The claimant did not automatically receive title to the land upon filing. In order to “prove up”, homesteaders had to farm the land, build a house, and live on the land for five years. At the end of that period, an intent to file proof was published, and the claimant filed sworn documents testifying that he or she had fulfilled the requirements. Sworn testimony of witnesses was also required before the land office issued the homestead certificate. The actual title, called a patent and signed by the president, arrived later. This document was sometimes framed and proudly displayed in the home. Earning this document usually proved to be difficult; less than half of those filing homestead applications actually fulfilled the requirements and proved up.

The Real Cost

It was the land itself that extracted the highest price from the homesteaders, a price paid in sweat, blood, broken dreams, and sometimes lives. Challenges were numerous. Just building the required house could present a challenge of its own. On a timbered claim, a log cabin was the easiest solution, but on the treeless plains, options were limited. Most often the first dwelling was a dugout excavated into a hillside or a soddy built of huge slabs cut from the tough prairie grass and earth. Crops could be destroyed by drought, flood, hail, wind, or even grasshopper infestations of biblical proportions. Drought, heat, blizzards or cold could kill livestock or even the settlers themselves. Epidemics of disease took their toll, but for some, the sheer isolation and loneliness of life on the frontier was enough to drive them back to the cities and towns. Settlers could be misled by promoters exaggerating the potential of their regions, and many claims were staked on land unsuited for farming, making failure inevitable.

Native Losses

In order to open land to homesteading, the government had to acquire it from the American Indians who inhabited it. Tribes were pressured into signing treaties, turning their territories over to the government and committing themselves to reservations. Cultures clashed, and resistance was crushed with military force.

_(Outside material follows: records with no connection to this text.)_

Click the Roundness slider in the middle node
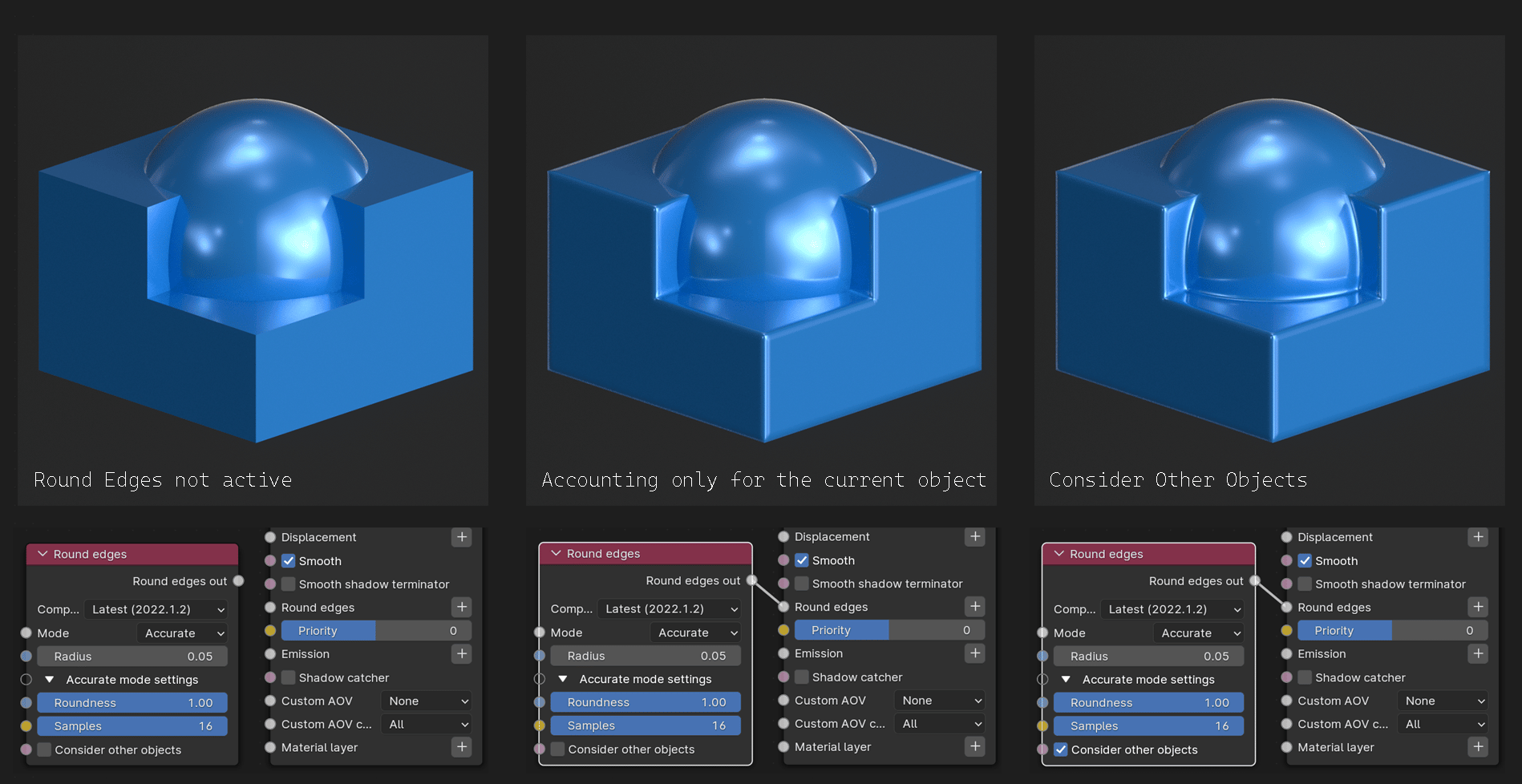Image resolution: width=1522 pixels, height=784 pixels. coord(646,702)
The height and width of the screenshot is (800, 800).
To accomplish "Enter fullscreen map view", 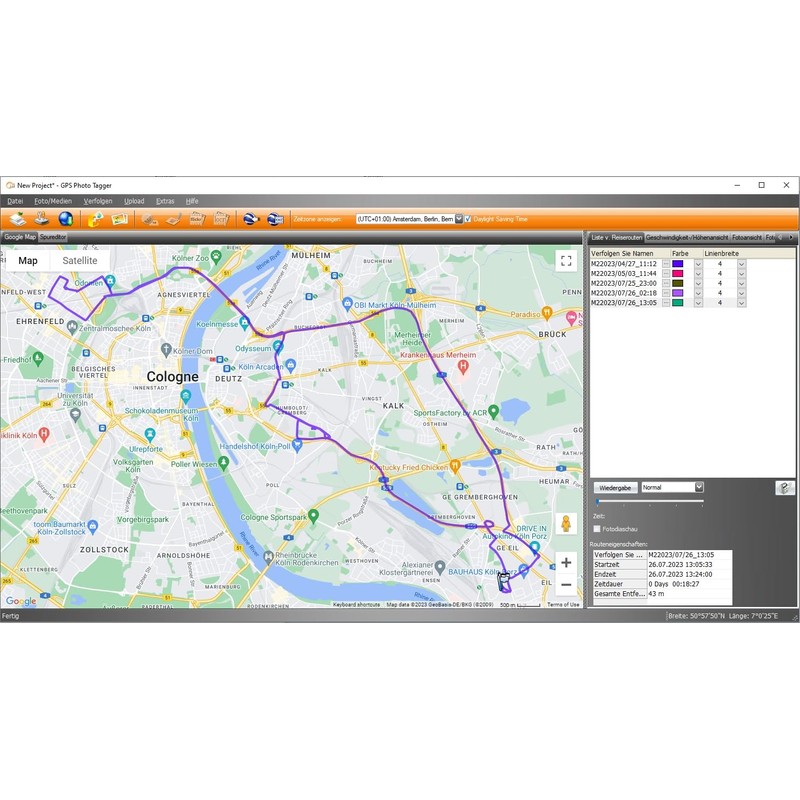I will coord(566,261).
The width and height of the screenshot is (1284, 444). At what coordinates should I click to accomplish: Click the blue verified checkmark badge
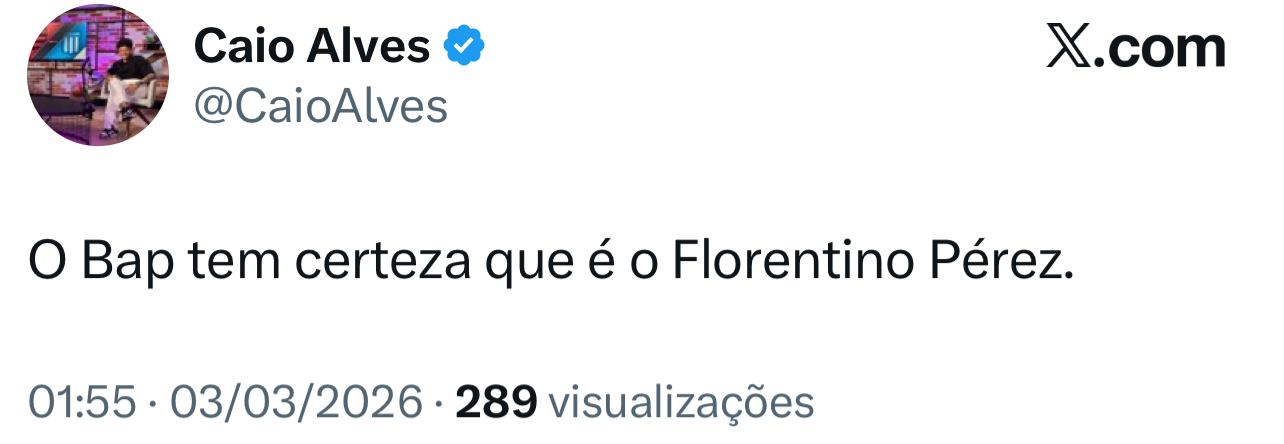pos(464,45)
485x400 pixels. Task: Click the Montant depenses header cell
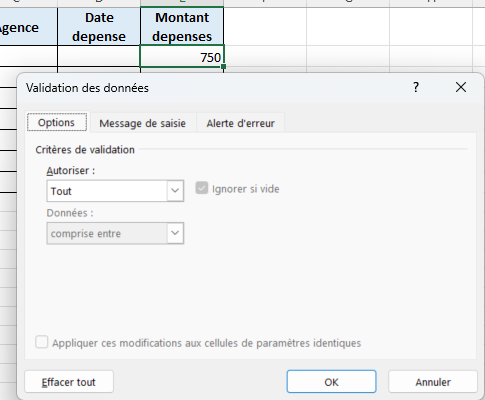[182, 27]
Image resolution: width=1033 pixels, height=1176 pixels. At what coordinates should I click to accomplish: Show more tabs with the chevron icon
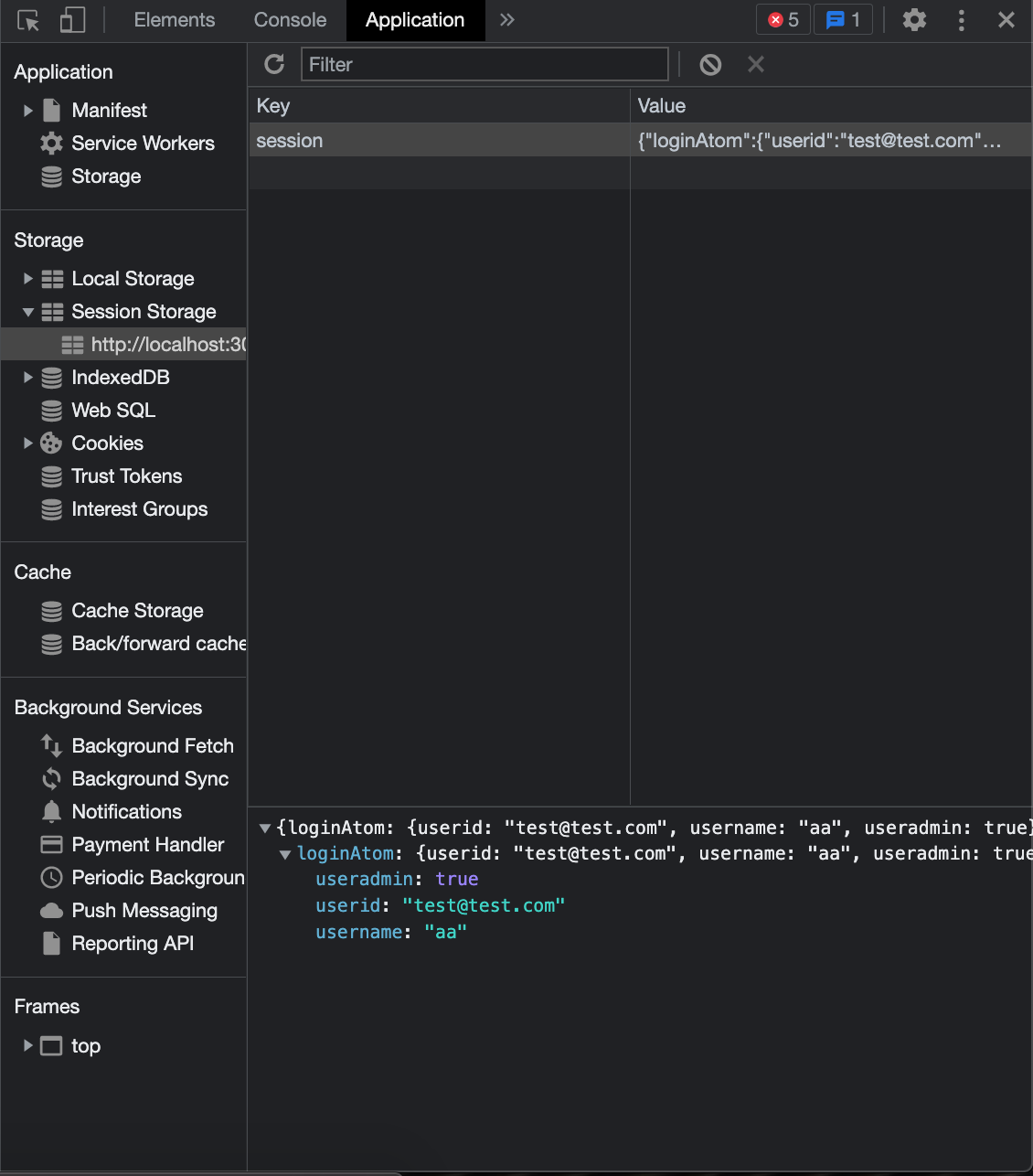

Hunter-gatherer lifestyles collapsed with the demise of the bison, replaced by a dependence on government goods. Traditional cultures were suppressed in response to widespread public fear and racism.

Continuing Changes

Even after a family had proved up, they were still vulnerable to the whims of nature and the follies of mankind. Weather was a constant concern, but even limited success could make homesteaders vulnerable to other threats. Land could be used as collateral to purchase farm equipment, but one or two years of crop failures would lead to default, foreclosure and loss of all a family had worked for. Those who failed learned a bitter lesson on the powers of nature and an unforgiving land. Those who succeeded proved the strength of the American work ethic and confirmed Thomas Jefferson’s ideal of the free farmer as the foundation of democracy.